PROBLEM STATEMENT:
Could you filter the records below and keep only the lines with the word "agent"?

RECORDS PROVIDED:
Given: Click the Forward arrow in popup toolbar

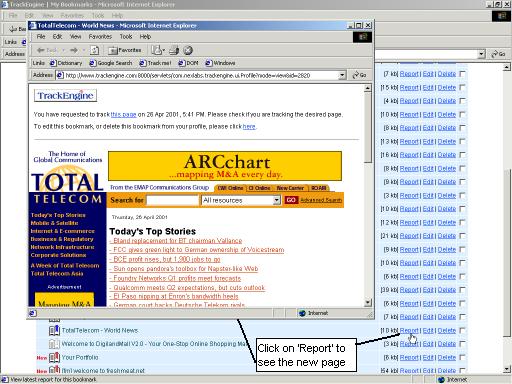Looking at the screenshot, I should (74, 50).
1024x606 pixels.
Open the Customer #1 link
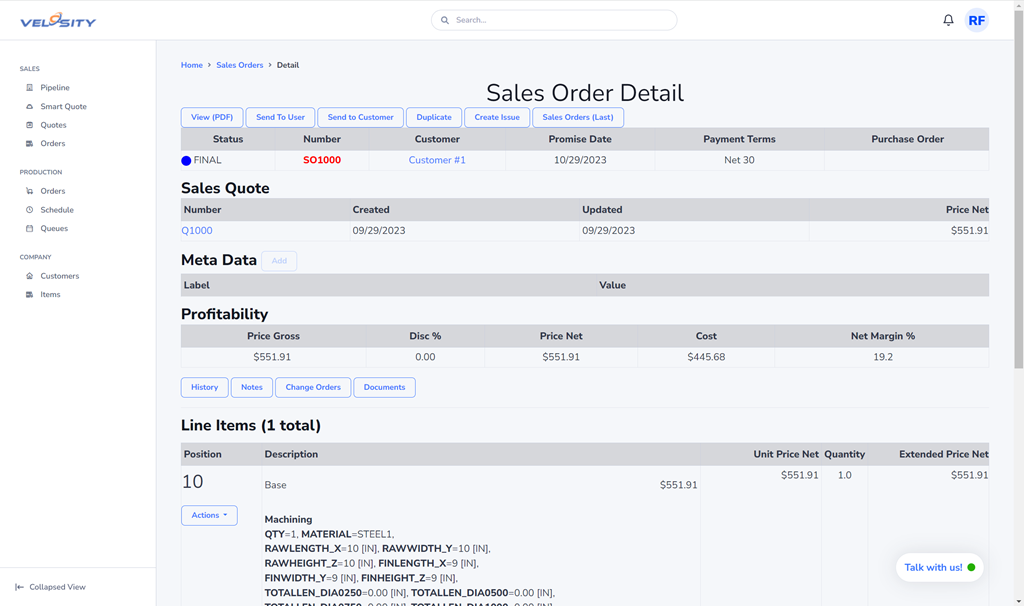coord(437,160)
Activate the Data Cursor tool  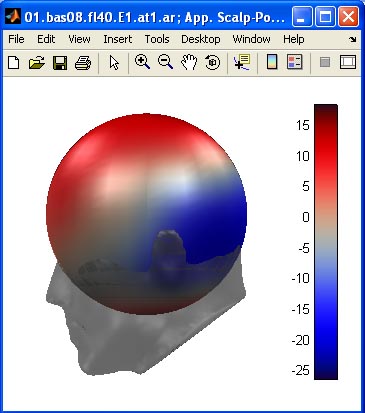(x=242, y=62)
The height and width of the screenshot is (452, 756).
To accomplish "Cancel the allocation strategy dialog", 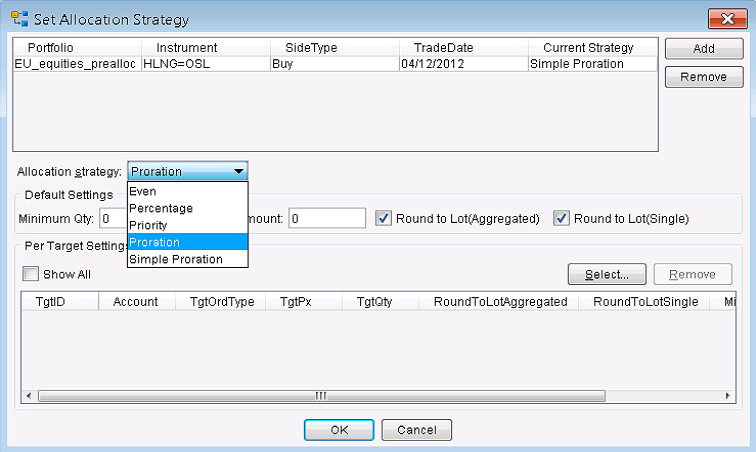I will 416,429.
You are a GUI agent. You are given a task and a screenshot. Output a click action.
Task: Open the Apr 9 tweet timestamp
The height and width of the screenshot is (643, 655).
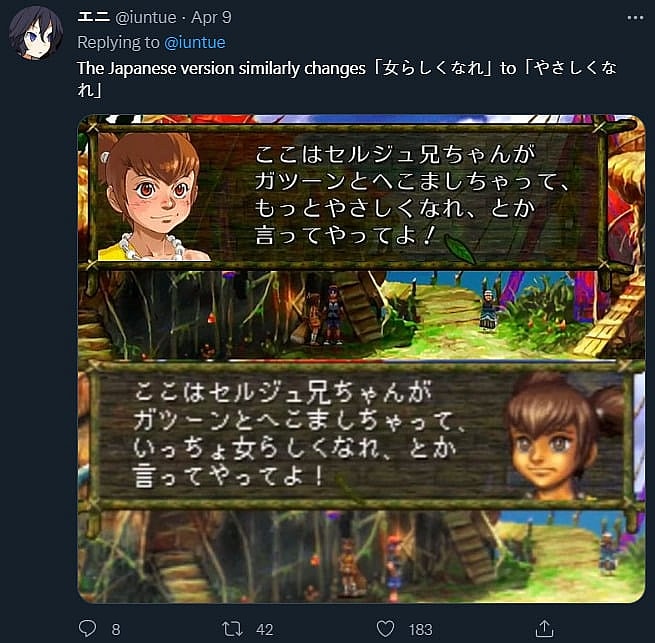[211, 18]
* * *
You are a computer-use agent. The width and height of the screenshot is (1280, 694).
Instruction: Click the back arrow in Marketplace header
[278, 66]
---
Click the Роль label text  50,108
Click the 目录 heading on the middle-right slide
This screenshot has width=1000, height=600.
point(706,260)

RESULT OF THE TASK:
You are a GUI agent. You are given a task and a screenshot. Output a click action.
You are a computer-use agent. The width and height of the screenshot is (1280, 694).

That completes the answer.